◆ YOUR OBJECTIVE ◆
Scanning the entries below, copy every line that contains the word "computer".
BEGIN INFORMATION SUPPLIED
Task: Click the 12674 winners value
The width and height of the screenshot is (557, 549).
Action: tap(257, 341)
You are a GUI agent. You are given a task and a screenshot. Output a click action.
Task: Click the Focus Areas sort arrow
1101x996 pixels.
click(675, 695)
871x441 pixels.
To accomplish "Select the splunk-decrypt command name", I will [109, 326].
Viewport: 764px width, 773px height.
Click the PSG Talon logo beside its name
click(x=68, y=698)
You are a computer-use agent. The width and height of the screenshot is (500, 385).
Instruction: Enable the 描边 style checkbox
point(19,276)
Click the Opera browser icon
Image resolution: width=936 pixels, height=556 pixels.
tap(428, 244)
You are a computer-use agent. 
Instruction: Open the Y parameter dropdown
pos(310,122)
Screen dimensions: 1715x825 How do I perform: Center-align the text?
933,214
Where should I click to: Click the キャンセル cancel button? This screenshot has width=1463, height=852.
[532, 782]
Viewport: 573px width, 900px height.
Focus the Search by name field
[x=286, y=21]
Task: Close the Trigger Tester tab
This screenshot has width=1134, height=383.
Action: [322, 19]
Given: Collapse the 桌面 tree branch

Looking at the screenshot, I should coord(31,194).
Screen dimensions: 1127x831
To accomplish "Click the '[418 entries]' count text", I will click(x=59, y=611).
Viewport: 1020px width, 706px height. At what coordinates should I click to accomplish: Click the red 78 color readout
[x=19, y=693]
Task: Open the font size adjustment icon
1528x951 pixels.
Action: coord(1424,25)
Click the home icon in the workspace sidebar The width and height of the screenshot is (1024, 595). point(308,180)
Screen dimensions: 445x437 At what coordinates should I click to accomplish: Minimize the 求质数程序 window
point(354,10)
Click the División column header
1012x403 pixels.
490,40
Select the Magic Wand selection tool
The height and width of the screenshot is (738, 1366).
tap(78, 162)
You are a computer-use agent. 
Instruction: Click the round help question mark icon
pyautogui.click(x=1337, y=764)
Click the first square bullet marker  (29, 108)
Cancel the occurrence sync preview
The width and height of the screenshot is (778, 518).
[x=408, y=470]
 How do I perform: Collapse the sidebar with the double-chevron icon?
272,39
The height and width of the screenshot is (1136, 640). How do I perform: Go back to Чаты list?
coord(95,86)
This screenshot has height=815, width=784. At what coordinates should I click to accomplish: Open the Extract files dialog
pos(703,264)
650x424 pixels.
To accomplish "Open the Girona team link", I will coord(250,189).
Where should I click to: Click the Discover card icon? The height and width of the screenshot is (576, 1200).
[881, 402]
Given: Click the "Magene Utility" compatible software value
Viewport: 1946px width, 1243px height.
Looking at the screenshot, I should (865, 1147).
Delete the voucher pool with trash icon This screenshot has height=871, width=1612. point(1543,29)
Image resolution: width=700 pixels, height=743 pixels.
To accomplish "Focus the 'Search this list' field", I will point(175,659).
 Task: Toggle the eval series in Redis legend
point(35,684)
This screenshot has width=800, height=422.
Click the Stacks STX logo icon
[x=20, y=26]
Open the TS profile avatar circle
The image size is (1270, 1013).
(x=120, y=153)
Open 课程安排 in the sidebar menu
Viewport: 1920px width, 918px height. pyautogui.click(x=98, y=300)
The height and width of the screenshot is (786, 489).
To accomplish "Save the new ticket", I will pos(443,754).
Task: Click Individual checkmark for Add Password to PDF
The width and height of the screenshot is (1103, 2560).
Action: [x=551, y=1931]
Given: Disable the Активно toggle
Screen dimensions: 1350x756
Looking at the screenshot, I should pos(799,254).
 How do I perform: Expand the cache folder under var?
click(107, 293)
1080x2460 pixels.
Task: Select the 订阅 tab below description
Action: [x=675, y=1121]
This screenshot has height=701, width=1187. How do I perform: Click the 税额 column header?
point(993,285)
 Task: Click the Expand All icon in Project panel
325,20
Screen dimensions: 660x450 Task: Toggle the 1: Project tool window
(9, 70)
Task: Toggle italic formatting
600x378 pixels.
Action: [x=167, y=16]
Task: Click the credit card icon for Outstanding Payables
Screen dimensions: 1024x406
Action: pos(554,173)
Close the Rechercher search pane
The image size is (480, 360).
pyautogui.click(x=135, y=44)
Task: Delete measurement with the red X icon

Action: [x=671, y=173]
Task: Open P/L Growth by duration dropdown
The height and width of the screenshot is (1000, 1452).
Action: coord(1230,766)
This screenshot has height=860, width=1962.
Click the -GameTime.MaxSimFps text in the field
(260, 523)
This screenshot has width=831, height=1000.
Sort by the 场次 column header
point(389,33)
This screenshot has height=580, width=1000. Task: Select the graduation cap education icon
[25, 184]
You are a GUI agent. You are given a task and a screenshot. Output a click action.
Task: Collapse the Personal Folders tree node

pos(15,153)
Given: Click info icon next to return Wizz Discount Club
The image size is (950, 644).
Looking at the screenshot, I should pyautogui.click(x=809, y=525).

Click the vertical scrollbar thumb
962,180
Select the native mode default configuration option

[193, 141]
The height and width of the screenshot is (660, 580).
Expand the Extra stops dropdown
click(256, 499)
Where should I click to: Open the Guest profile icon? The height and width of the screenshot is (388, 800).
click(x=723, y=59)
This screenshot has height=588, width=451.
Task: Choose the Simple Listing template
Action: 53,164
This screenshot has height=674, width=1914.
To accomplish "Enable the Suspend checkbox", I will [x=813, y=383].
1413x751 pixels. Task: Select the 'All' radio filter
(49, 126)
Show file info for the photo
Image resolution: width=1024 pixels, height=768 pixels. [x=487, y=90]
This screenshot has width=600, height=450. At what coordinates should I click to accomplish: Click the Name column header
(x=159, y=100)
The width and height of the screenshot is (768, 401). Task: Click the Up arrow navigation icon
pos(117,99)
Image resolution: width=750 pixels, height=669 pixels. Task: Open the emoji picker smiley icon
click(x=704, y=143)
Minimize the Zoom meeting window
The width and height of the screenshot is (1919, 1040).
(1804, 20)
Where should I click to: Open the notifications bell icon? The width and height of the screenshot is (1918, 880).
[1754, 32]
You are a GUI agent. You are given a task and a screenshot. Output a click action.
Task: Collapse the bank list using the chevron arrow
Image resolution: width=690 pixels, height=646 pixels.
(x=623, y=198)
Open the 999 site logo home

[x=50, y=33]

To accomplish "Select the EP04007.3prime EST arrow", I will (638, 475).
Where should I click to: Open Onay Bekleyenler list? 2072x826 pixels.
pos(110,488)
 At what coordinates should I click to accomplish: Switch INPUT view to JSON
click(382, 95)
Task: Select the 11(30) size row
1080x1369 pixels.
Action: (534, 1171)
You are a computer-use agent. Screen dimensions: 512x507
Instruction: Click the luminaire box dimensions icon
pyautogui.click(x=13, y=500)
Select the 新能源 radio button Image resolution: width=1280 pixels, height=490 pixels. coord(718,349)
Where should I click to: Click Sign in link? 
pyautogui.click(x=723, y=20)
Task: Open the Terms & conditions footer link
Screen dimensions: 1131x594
END INFORMATION SUPPLIED
◆ RESPONSE BELOW ◆
You are a computer-use agent. The width and height of the screenshot is (500, 385).
You are a computer-use agent. 
You are a computer-use agent. 
You are a computer-use agent. Screen dimensions: 512x507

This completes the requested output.